Some algae produce toxins. These toxins can enter the food chain through shellfish or fish. Eating the toxins can cause a variety of severe conditions in humans resulting, in some cases, in paralysis and even death. The risk of illness is highest when algal blooms form in sea or fresh water.
Cyanobacteria (formerly called blue-green algae) also form extensive blooms in fresh water in the right climatic conditions and can kill any animals that drink it. The toxins produced by these microbes are also linked with gastroenteritis in humans.
Picture 5.7a A slide of brain tissue that has been infected with prions.
Mad cow disease (BSE) and the similar human vCreutzfeldt-Jakob-Disease (CJD) are fatal diseases. In each case, the brain tissue breaks down. Scientists believe that rogue proteins called prions are to blame.
What are prions?
These are not microbes in the usual sense because they are not alive, but the illness they cause can be transmitted from one animal to another.
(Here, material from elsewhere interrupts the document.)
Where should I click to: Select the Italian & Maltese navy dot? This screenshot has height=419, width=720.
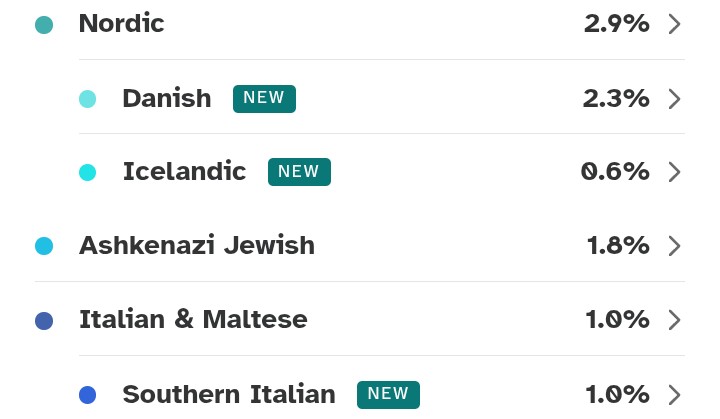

It seems that people eating meat from BSE-infected cattle can sometimes develop a new and frightening form of CJD years later. The beef in these cases was probably contaminated with affected brain and spinal cord tissue.
What can be done?
The government has introduced measures in slaughterhouses and butchers to minimise the risk to beef consumers. The diseases caused an economic crisis in the meat industry world-wide. No-one knows what the real threat from BSE is to people or how many cases of vCJD there will be in the future.
Extensive research into the subject is underway, but it is a slow and difficult process because prions cannot be cultured in the laboratory like bacteria or fungi.